▶ Task to carry out:
Write out all the data again, exactly as it stands.
━━━━━━
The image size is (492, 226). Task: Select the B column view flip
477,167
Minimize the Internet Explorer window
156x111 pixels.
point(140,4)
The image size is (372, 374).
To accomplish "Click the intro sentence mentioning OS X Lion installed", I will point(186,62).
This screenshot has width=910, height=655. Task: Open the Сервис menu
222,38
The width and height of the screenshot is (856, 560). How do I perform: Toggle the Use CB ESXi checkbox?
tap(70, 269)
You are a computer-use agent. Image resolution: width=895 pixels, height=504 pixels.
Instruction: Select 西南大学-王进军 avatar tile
━━━━━━
▶ Finished task:
The image size is (492, 226). Task: Select the B column view flip
477,167
Minimize the Internet Explorer window
156x111 pixels.
point(140,4)
The image size is (372, 374).
To accomplish "Click the intro sentence mentioning OS X Lion installed", I will point(186,62).
This screenshot has width=910, height=655. Task: Open the Сервис menu
222,38
The width and height of the screenshot is (856, 560). How do I perform: Toggle the Use CB ESXi checkbox?
tap(70, 269)
You are a computer-use agent. Image resolution: width=895 pixels, height=504 pixels.
Instruction: Select 西南大学-王进军 avatar tile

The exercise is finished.